How to Create an Infographic for Your School

Infographics have become one of the biggest marketing tools in the past five years. From HubSpot to Behance, everyone is coming out with infographic templates for businesses. However, if you don’t think a template is quite right for you, or want to tackle creating an infographic on your own, here is my step-by-step guide on funneling your content into a visual display.

1.  Acquire Quantifiable Data. To put it simply, an infographic takes quantifiable information and makes it visual. If you are trying to make an infographic out of plain text, I suggest trying another design. You need data, numbers, locations and ratios. For instance, here at Cheshire Academy, I had the pleasure of revamping our 2015-2016 school profile. We had a simple, four-page sheet listing all of our school’s information. However, why waste all this visual gold? We transformed it into an eight-panel foldout infographic that can be used for both print and the web.

2.  Break down the data. Once you have a good set of data, go line by line and break it down. For instance, this was a paragraph of our school profile before it was placed into our infographic:

Founded in 1794, the Academy is an independent, coeducational boarding and day school enrolling 418 students in grades 8-12 and a postgraduate year. Known as The Student-Centered School, the Academy provides a challenging yet supportive academic environment for students. With competitive athletics and a wide variety of arts offerings, students receive a well-rounded and engaging educational experience.
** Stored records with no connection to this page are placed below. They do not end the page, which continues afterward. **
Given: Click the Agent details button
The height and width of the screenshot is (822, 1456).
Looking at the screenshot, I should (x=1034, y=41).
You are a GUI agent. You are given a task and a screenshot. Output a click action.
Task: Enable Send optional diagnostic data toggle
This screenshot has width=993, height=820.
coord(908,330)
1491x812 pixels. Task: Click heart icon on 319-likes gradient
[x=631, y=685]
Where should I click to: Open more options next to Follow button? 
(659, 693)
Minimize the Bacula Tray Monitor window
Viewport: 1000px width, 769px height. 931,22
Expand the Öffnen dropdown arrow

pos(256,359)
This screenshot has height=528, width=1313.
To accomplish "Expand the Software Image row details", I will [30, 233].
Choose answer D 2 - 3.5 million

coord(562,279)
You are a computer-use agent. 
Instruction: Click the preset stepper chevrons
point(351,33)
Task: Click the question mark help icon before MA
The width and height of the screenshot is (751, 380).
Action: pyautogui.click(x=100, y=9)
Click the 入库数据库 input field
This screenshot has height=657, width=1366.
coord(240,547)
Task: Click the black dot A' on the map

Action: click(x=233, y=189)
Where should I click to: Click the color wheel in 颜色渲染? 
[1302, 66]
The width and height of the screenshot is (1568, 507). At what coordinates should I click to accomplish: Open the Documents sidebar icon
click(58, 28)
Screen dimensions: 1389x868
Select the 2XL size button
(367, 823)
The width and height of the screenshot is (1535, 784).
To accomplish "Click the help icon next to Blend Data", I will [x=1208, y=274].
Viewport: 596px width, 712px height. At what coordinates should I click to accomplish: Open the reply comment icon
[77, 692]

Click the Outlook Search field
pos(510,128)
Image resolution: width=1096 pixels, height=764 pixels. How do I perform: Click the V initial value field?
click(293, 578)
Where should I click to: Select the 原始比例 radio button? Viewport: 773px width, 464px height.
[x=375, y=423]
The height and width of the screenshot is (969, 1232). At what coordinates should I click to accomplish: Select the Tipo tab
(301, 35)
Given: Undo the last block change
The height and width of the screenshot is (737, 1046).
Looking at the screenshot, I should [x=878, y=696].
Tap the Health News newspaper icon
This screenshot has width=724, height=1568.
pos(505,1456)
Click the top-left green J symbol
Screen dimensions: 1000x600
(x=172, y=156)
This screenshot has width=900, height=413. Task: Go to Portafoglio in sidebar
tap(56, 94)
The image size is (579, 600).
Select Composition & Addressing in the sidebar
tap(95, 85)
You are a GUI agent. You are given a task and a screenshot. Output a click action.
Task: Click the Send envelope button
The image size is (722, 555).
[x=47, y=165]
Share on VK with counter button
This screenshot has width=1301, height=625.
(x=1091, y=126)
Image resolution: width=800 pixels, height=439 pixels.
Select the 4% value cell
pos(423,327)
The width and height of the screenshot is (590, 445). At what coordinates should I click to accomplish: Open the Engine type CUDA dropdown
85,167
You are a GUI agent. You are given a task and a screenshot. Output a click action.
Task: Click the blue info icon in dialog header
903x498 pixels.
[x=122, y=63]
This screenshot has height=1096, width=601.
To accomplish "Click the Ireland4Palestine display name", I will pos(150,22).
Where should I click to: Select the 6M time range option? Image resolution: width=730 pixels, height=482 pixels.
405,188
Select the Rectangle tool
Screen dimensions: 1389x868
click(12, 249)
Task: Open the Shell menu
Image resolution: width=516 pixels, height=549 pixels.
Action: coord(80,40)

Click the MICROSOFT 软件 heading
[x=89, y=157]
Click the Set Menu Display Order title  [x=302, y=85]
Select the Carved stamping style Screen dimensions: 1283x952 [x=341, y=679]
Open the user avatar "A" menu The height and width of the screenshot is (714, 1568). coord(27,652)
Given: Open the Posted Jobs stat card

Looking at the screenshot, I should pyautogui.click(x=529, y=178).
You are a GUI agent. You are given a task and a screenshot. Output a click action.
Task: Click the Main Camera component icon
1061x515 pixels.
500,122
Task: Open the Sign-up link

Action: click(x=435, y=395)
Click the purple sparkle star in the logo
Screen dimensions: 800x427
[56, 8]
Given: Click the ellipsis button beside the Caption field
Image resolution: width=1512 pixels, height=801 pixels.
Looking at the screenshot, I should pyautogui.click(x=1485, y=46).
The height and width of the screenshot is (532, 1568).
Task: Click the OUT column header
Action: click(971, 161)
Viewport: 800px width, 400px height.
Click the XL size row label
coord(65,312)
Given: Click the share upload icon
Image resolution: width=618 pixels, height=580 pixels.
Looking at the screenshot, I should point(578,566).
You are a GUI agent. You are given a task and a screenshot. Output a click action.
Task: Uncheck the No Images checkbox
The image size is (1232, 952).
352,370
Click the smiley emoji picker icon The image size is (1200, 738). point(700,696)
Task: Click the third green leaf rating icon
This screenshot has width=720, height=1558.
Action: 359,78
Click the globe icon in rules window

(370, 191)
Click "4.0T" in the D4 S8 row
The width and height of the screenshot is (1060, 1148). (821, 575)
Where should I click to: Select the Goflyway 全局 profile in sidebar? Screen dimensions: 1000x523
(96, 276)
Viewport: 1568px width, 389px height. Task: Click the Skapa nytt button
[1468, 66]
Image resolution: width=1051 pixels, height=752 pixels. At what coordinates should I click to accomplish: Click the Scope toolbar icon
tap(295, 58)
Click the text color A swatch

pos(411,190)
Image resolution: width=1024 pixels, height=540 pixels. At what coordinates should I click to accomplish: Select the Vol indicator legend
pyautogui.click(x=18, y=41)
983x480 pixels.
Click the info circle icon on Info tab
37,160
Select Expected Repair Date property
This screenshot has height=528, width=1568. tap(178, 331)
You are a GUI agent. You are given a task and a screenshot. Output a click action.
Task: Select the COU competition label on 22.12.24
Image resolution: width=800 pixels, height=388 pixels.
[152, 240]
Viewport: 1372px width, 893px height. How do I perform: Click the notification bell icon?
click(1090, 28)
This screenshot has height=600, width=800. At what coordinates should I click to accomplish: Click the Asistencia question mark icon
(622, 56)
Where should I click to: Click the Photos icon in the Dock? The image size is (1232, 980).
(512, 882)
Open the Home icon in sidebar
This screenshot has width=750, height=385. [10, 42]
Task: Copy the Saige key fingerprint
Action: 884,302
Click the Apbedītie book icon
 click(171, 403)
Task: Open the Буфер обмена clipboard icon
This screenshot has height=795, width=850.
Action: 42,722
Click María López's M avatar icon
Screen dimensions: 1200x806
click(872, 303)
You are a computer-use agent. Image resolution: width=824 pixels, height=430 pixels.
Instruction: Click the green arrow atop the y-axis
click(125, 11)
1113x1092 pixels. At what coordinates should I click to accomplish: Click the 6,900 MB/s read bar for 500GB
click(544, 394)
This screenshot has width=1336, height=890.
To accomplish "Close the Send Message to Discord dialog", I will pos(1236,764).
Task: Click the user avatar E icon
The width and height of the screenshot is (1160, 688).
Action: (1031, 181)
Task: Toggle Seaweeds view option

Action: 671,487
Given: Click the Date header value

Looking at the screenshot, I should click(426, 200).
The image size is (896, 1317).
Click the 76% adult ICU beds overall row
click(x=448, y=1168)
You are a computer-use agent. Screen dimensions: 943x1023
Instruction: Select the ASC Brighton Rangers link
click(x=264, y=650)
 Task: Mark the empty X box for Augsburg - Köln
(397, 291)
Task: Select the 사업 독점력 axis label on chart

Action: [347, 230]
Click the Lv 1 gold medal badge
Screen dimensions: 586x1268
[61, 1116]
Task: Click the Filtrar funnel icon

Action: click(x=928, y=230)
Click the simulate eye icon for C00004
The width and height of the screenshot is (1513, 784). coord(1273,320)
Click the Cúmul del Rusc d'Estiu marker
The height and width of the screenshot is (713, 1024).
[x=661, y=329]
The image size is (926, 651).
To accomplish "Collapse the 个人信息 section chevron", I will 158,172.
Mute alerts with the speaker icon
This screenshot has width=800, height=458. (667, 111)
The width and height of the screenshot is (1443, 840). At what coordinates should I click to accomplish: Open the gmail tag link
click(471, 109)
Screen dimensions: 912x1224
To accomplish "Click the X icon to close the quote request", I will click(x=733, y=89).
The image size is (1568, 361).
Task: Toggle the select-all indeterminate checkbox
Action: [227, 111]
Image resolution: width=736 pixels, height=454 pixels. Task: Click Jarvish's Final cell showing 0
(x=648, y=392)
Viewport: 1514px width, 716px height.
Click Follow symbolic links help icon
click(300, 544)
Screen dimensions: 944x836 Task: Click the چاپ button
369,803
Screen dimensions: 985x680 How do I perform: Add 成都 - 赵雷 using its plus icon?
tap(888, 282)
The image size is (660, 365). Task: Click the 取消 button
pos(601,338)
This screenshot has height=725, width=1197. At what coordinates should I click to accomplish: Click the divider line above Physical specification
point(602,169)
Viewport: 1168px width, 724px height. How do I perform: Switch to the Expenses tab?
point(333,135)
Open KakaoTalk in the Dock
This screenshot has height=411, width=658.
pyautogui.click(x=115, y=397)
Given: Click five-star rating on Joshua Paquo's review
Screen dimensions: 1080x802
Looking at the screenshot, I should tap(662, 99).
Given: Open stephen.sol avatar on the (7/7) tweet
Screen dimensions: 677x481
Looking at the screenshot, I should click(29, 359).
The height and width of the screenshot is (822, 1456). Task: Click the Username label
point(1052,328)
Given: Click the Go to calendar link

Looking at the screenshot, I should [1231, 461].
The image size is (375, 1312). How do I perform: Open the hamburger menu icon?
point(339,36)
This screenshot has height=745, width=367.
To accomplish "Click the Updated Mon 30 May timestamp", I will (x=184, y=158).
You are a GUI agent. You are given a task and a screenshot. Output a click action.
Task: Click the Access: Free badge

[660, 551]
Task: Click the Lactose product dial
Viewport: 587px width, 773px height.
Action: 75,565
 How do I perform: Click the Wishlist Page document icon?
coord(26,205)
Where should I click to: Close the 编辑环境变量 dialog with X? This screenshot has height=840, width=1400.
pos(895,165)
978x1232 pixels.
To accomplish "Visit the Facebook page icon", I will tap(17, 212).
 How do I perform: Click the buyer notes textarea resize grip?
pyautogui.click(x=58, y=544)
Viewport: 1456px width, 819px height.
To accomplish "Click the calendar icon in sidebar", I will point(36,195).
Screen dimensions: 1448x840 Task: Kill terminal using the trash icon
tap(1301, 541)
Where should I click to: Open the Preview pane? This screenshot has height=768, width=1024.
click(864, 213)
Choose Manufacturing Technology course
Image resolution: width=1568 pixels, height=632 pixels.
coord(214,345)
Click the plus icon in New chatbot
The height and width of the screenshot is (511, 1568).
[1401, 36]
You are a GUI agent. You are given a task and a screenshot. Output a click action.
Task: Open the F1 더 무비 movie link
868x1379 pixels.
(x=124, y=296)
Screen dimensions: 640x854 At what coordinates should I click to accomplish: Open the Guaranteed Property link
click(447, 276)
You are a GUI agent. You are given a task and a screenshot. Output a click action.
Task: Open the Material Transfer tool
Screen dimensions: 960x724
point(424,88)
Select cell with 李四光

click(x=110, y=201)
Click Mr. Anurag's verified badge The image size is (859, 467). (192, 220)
Our 104-acre campus provides students with a variety of enriching opportunities.

Here are bits of information I took award from the paragraph that will visually stand out:

  • Founded in 1794
  • 418 Students, Grades 8-12 and PG year
  • Boarding and Day students
  • 104-Acre Campus 

3. Expand on the data. Once you have picked appealing data, stretch yourself to figure out how to visually make each piece stand out. I like to include different graphics, fonts and icons that relate to the information I find. Here is how I transformed the initial paragraph into an infographic.

I chose to highlight the number 1794 since Cheshire Academy is one of the oldest boarding schools in the United States. Next, I combined all the data on students. I realized I did not have a clear visual element for this section, so I found the percentage of boarding vs. day students. Do not be afraid to dig for data. Finally, I used the 104-acre campus fact as a way to highlight Cheshire Academy’s unique ropes course and lighted multipurpose turf field.

When choosing graphics, note how I chose one font and simple graphics. You want your data to shine and the visuals to enhance. Make sure you leave room for the information to breathe. Choose graphics that enhance your information rather than distract. Finally, pick one versatile font where you can play with sizes, boldness, italics, etc.

Not every piece of text can be turned into infographic gold. However, if you have facts and figures to work with, chances are you can create a visually-pleasing piece to make your data shine.